Hey everyone has anyone figured out how we can transfer learned models to SGLang. I have already made some changes but wasn't able to make it work completely. By now i can successfully launch a server, however, i do receive CUDA error: device-side assert triggered.
Untill now i have made the following changes:

  1. update "model_type" in config.json file from "llava_lama" to "llava"
  2. update folder name to llava, otherwise is_multimodal flag is set incorrectly and the server does not launch.
  3. The preprocessor_config.json is not saved after running the llava training script (I used the one found in HF repo llava-hf/llava-1.5-13b-hf).
  4. I added the dictonary for the image token to the "added_tokens_decoder" tokenizer_config.json as it was missing.
  5. Also the processor_class was missing inside the tokenizer_config.json. i added "processor_class": "LlavaProcessor"

image
llava to llava_lama

hey thanks for the reply. Did you manage to use the model using SGLang? Unfortunately, changing only the model type did not help. I also did the changes above. Having looked more close int it i do receive multiple out of bound errors:
e.g.

../aten/src/ATen/native/cuda/Indexing.cu:1292: indexSelectLargeIndex: block: [350,0,0], thread: [0,0,0] Assertion `srcIndex < srcSelectDimSize` failed.

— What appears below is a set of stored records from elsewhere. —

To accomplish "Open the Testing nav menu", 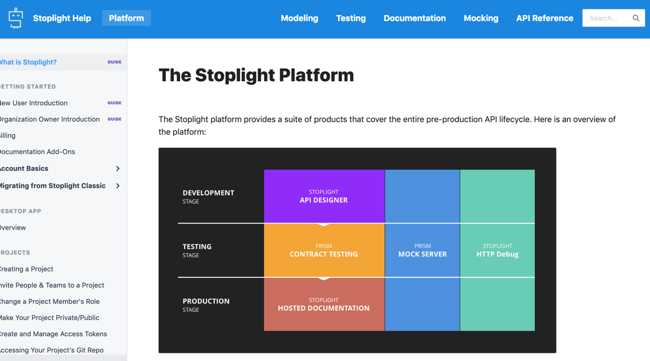I will pos(351,18).
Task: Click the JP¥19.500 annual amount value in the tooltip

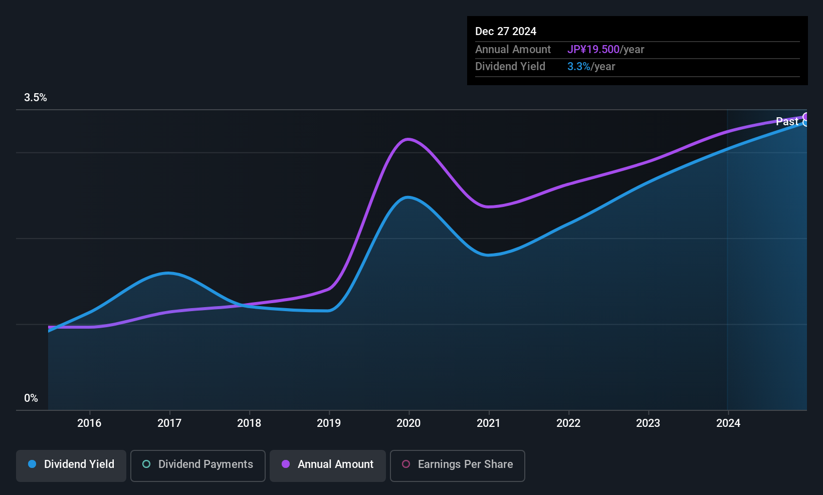Action: coord(593,49)
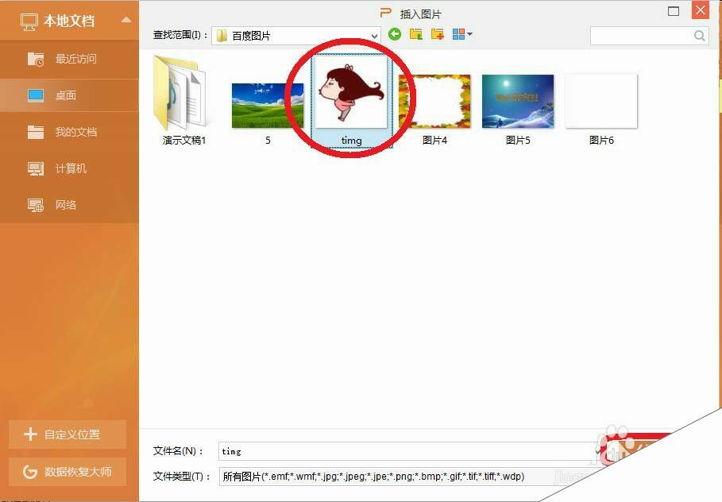Select 桌面 in the sidebar
Viewport: 722px width, 502px height.
[68, 95]
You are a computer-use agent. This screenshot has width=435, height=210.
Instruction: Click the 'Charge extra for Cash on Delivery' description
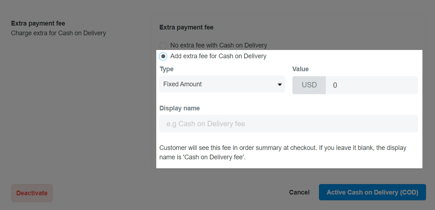(59, 33)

I was able to load local v1.6 checkpoints as follows:

  1. Don't use the local tokenizer. Use the HG tokenizer provided by sglang.
  2. Update folder name to llava, otherwise is_multimodal flag is set incorrectly and the server does not launch.
  3. Update model config.json:
  • model_type: "llava_lama" -> "llava"
  • image_aspect_ratio: "pad" -> "anyres"
  • mm_patch_merge_type: "flat" -> "spatial_unpad"
  • _name_or_path: must contain the exact model_name for sglang to select the correct chat template e.g. "llava-v1.6-34b"
    For 1.5 checkpoints proceed with the steps 1 and 2 from above. In the config.json of the model adjust the model_type and remove entries mm_patch_merge_type and mm_projector_lr.

Thanks ,i try to do it